Os princípios constitucionais, portanto, demandam análise direcionada à
legitimidade de regras, ou normas jurídicas. Estes princípios não se
identificam apenas com um único caso concreto, mas com uma percepção mais
genérica do ordenamento jurídico. Como podemos deduzir, os princípios desfrutam
de posição hierárquica superior em relação às normas jurídicas, haja à vista
representarem guiding-forces, ou valores coordenativos, da totalidade do
ordenamento jurídico-constitucional. Neste ponto, se juízes procedem a
julgamentos em conformidade com elementos principiológicos da constituição,
igualmente o cidadão comum possui o mesmo direito de evocar os princípios
constitucionais.
No referente à relação entre princípios constitucionais e prestação
jurisdicional, devemos considerar que as cortes judiciais estão obrigadas a
reconhecer a superioridade dos princípios constitucionais. Ainda que sob a
alegação de princípio implícito, os juízes não podem abdicar de julgar os casos
concretos trazidos diante de seus tribunais.[x] Além da simples justificação de
princípios, cortes de justiça necessitam de harmonizar os princípios entendidos
como fundamentais, no que não se configura em tarefa fácil, contudo essencial à
compreensão do texto constitucional como muito além de simples repertório de
regras isoladas.
Se diferenciarmos os princípios constitucionais de simples regras (ou normas)

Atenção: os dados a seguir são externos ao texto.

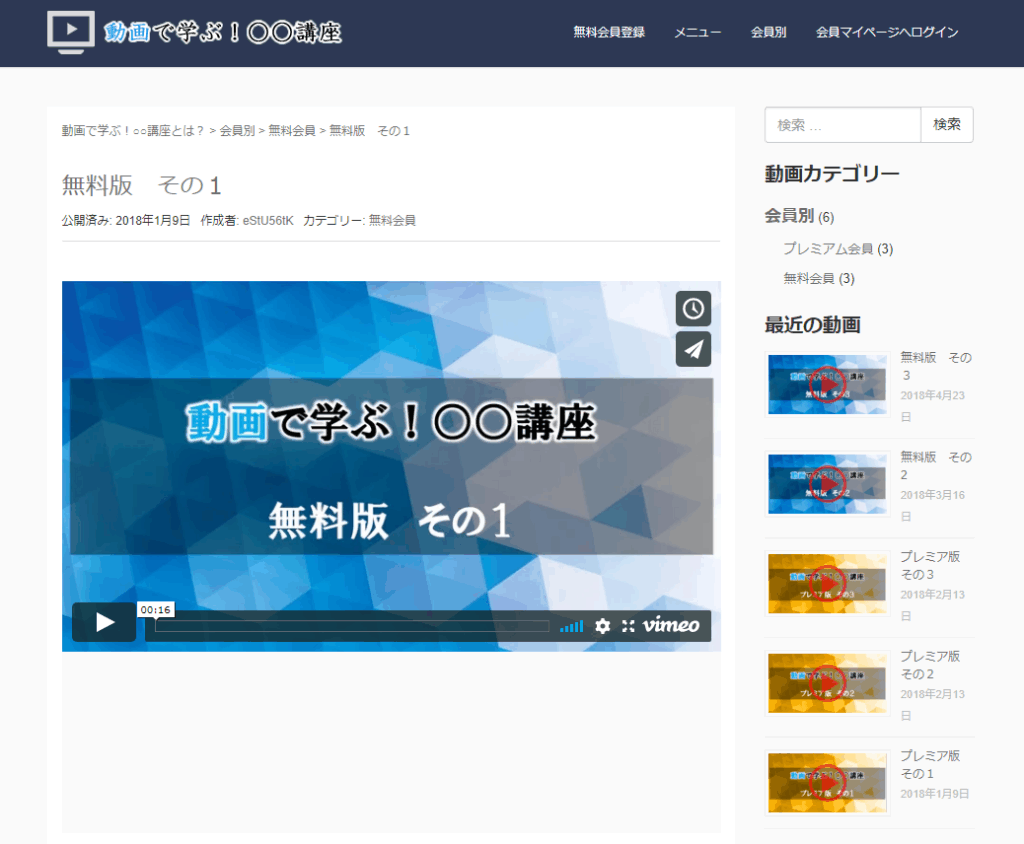Click the Watch Later clock icon
The width and height of the screenshot is (1024, 844).
click(693, 309)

jurídicas, então concluiremos que estes últimos estão a prescrever um
relacionamento do tipo ‘tudo-ou-nada’ em relação ao caso concreto. As regras
agem para a adequação da realidade material com o sentido formal da previsão
jurídica. Em outras palavras, elas objetivam a abstração legal de um
determinado fato submetido à regra formalmente prescrita. Em caso de
princípios, estes se aplicariam às circunstâncias previstas por uma miríade de
situações jurídicas, suscitando uma abordagem valorativa no tocante a aplicação
das regras jurídicas. Com isso, Ronald Dworkin considera haver uma distinção
lógica entre regras jurídicas e princípios legais, particularmente no tocante
ao fato de que os princípios se apresentariam em razão argüitiva maior; ou
seja, em correlação com a existência de elementos axiológicos conferentes de
uma certa dimensão de ‘peso’ (weight) e importância para a
interpretação. No caso de normas, se os fatos estão estipulados por uma norma
especifica, então a regra nela contida tornar-se-ia válida. Isso ocorre quando
o caso concreto encontra a sua resposta mediante a própria verificação
intrínseca da regra jurídica.[xi]
Para concluir, deve-se considerar que a perspectiva básica dos princípios
constitucionais não pode ser confundida com a previsão constitucional de normas
programáticas. Normas programáticas, e a nossa Constituição está repleta deste
tipo de normas, apresentam-se como aspiração política do legislador constituinte.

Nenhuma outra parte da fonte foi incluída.